A new study by researchers has claimed that Chinas desire to promote eco-tourism is leading to the deaths of Tibetan monkeys in their infancy in the Mount Huangshan Scenic Area of the countrys Anhui Province.
According to National Geographic, the skyrocketing infant mortality of Tibetan macaques is being precipitated by them being confined to a restricted range and regularly competing for corn thrown by excited spectators.
The study claims that this scenario has triggered adult aggression toward each other and toward their young, and as a result, less than half of the infants survive into adulthood.
"I think a lot more work needs to be done on how eco-tourism impacts the animals," said the studys co-author Carol Berman, an anthropologist at the State University of New York at Buffalo.
Results of the 19-year study will be published in the October edition of the International Journal of Primatology.
Berman's team studied the Tibetan macaques for six years before eco-tourism began in 1991.

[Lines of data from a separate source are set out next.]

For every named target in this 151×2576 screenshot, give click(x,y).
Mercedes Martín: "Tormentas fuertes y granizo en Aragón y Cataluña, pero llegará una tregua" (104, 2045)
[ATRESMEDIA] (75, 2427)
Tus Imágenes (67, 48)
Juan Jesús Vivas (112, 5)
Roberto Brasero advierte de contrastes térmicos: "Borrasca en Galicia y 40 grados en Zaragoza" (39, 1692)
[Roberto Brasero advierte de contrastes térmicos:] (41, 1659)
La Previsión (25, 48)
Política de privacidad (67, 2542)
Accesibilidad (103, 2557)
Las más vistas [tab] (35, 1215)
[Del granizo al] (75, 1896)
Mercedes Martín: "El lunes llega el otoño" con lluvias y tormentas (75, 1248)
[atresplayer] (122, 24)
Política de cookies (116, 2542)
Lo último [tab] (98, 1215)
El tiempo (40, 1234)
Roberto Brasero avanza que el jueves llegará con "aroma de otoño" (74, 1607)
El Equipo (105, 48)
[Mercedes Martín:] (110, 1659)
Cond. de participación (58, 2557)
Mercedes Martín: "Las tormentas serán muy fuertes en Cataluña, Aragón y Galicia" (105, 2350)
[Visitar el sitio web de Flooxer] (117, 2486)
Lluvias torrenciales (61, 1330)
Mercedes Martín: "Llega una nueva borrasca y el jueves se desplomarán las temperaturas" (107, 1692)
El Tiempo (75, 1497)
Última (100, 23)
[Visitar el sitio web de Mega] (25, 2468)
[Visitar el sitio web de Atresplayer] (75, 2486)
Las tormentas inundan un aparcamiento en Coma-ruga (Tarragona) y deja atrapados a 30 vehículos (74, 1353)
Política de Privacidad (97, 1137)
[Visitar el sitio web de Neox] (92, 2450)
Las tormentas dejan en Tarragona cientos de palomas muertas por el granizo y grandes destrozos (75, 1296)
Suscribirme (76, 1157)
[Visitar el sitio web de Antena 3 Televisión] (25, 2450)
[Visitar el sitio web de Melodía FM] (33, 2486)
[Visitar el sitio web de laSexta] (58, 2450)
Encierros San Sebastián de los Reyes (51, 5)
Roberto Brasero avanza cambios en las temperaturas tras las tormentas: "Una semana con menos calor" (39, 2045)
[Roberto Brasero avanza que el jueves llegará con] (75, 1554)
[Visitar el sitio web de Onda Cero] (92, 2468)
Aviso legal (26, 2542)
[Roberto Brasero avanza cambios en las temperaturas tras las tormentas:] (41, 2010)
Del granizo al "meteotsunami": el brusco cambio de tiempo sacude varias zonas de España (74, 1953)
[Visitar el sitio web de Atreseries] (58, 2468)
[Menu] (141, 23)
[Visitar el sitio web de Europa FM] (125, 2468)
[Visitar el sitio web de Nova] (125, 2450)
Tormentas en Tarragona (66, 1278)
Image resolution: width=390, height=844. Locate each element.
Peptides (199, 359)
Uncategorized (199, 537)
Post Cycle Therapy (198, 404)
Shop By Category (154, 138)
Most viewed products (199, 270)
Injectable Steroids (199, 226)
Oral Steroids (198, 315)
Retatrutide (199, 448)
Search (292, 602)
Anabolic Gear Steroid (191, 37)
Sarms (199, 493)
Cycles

They also collected data while tourists visited the animals between 1992 and 2004, including a span in 2003 when tourism was suspended.

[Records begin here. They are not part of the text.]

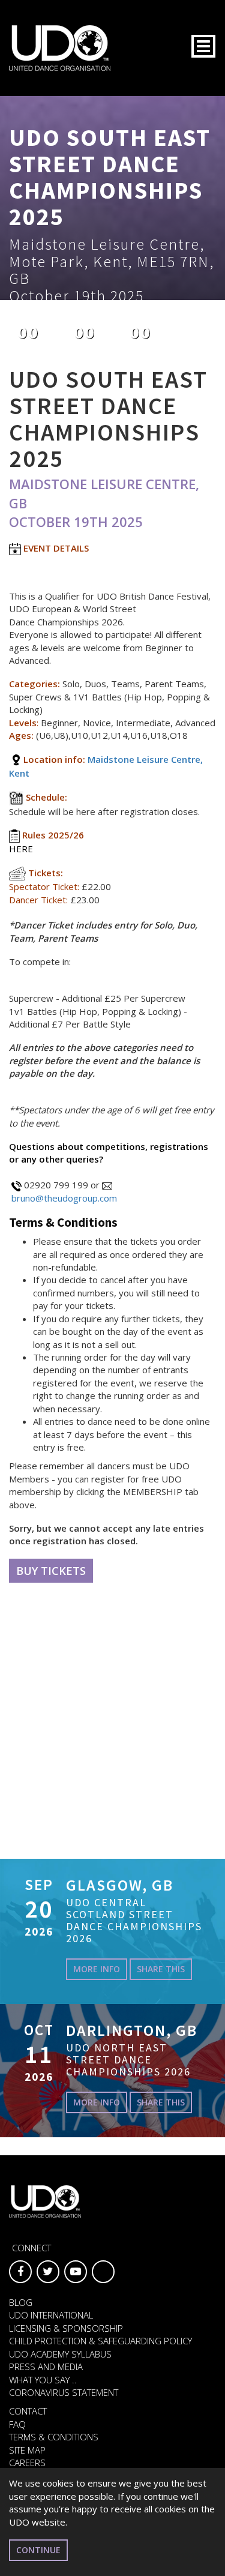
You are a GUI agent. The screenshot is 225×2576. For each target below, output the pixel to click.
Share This (161, 1969)
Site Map (27, 2450)
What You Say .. (43, 2380)
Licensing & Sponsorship (66, 2328)
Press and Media (46, 2367)
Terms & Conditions (53, 2437)
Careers (27, 2463)
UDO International (51, 2315)
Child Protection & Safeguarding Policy (100, 2341)
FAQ (17, 2424)
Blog (20, 2302)
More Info (96, 1969)
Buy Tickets (51, 1570)
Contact (28, 2411)
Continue (38, 2550)
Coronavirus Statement (63, 2392)
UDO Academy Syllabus (60, 2354)
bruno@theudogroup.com (64, 1198)
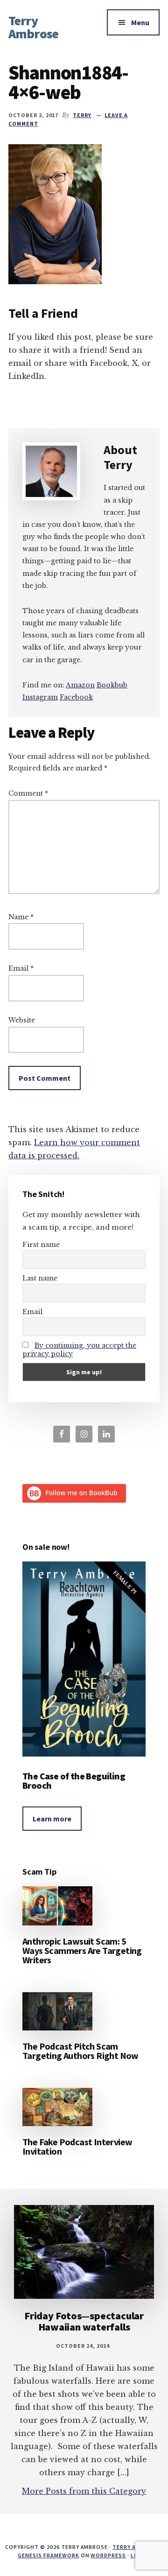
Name (21, 917)
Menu (140, 22)
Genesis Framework (48, 2555)
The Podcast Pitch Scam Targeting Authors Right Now (80, 2050)
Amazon (80, 685)
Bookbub (112, 685)
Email (21, 968)
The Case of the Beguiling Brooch (73, 1780)
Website (21, 1020)
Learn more (52, 1818)
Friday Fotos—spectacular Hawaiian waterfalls (84, 2321)
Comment (28, 793)
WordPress (108, 2555)
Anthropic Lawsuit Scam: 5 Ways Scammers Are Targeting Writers (82, 1950)
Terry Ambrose (33, 27)
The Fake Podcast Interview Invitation (77, 2146)
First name (41, 1244)
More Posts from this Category (84, 2491)
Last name (39, 1278)
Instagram (40, 697)
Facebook (76, 697)
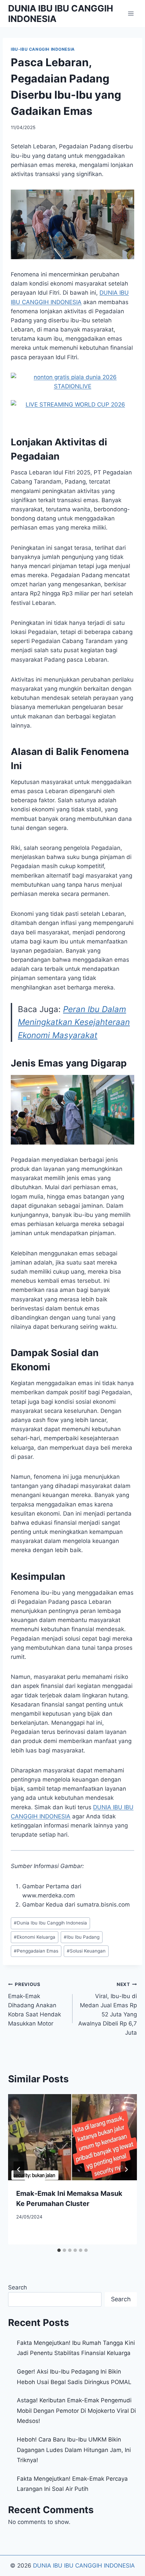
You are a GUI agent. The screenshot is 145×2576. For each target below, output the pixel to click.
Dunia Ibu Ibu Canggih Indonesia (50, 1922)
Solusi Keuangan (86, 1951)
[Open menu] (130, 13)
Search (17, 2287)
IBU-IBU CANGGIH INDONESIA (43, 49)
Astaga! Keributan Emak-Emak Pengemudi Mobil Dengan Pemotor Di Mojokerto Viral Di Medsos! (76, 2410)
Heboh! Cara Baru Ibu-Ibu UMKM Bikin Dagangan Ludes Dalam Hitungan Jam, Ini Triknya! (74, 2449)
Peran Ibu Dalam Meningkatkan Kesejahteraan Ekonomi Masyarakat (74, 1022)
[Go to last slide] (18, 2169)
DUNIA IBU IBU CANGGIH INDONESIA (84, 2565)
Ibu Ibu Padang (81, 1937)
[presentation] (72, 2137)
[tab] (59, 2250)
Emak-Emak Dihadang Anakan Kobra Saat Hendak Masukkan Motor (34, 2004)
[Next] (126, 2169)
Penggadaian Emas (36, 1951)
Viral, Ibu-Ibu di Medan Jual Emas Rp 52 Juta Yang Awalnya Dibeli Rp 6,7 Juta (107, 2009)
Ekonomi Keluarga (34, 1937)
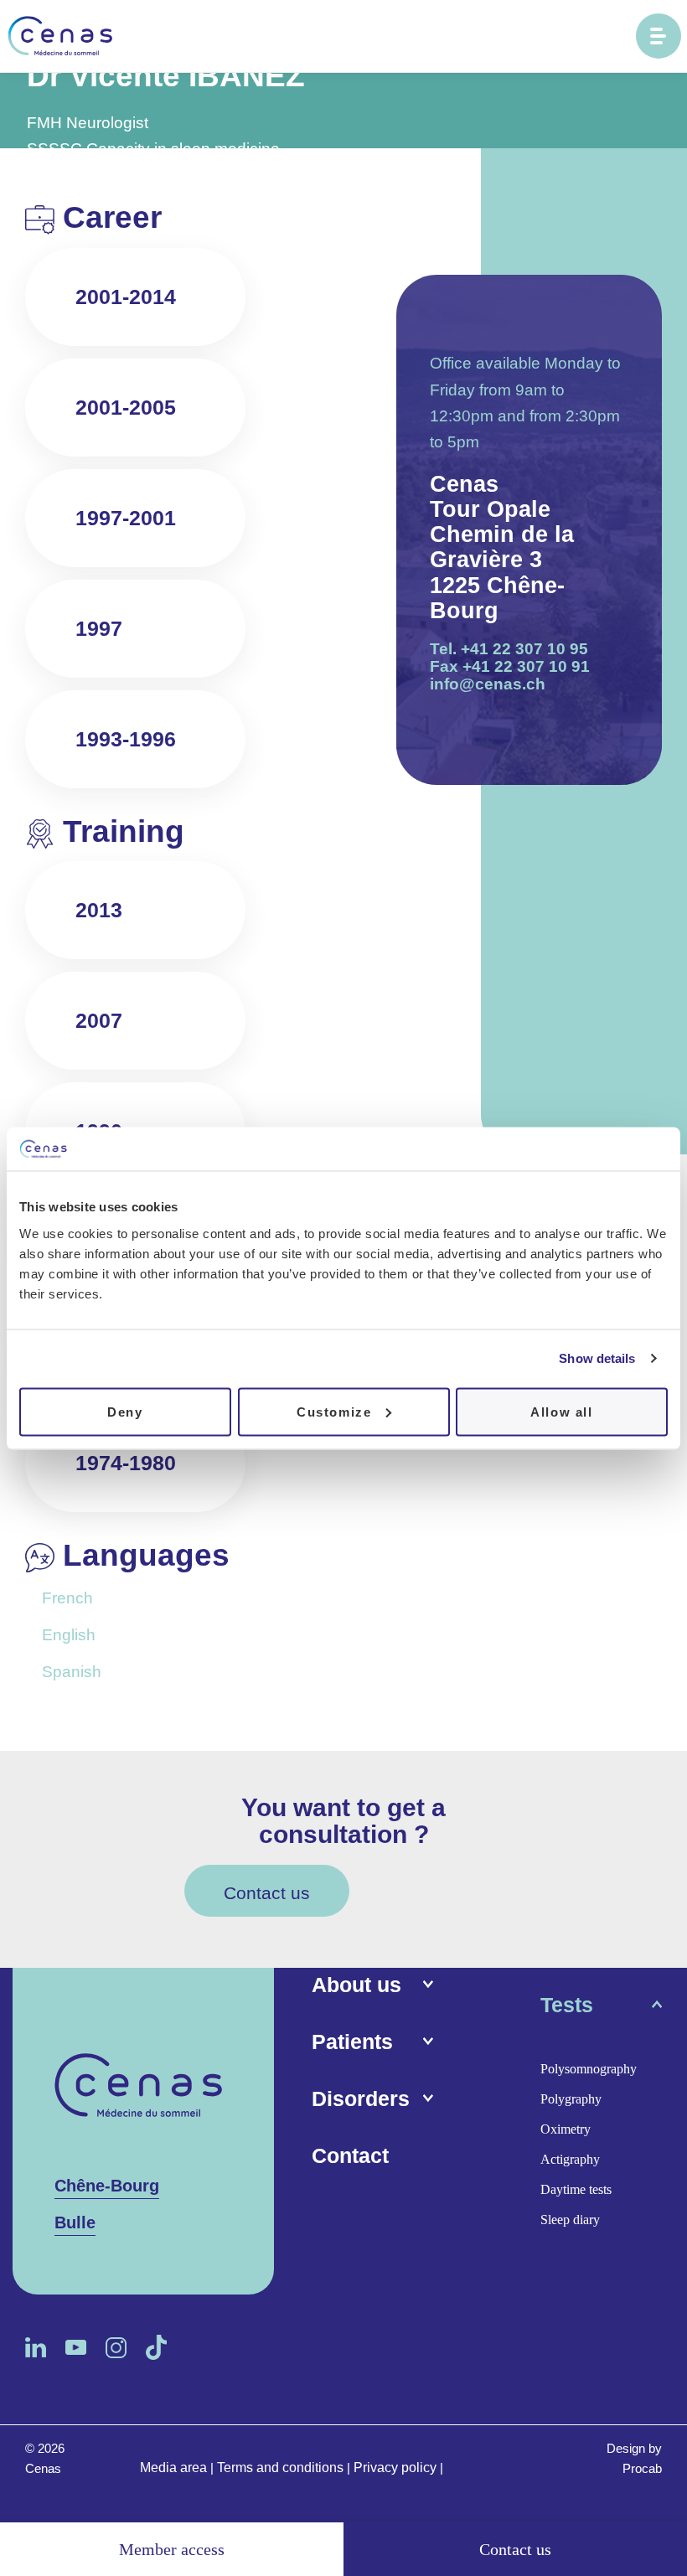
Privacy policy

Infant mortality was low prior to the advent of eco-tourism and was primarily caused by disease, the team found.
Although they didn't witness all the attacks, many of the infant corpses Berman's team found had bite wounds indicative of adult macaques.
The conflicts typically began with intense competition for food in the designated feeding areas.
As the animals became more aggressive, overall infant mortality rose from 14.8 percent to 54.6 percent.
Frans de Waal, a leading primatologist at the Yerkes National Primate Research Center in Atlanta, Georgia, agrees that eco-tourism can backfire if it's not carefully managed.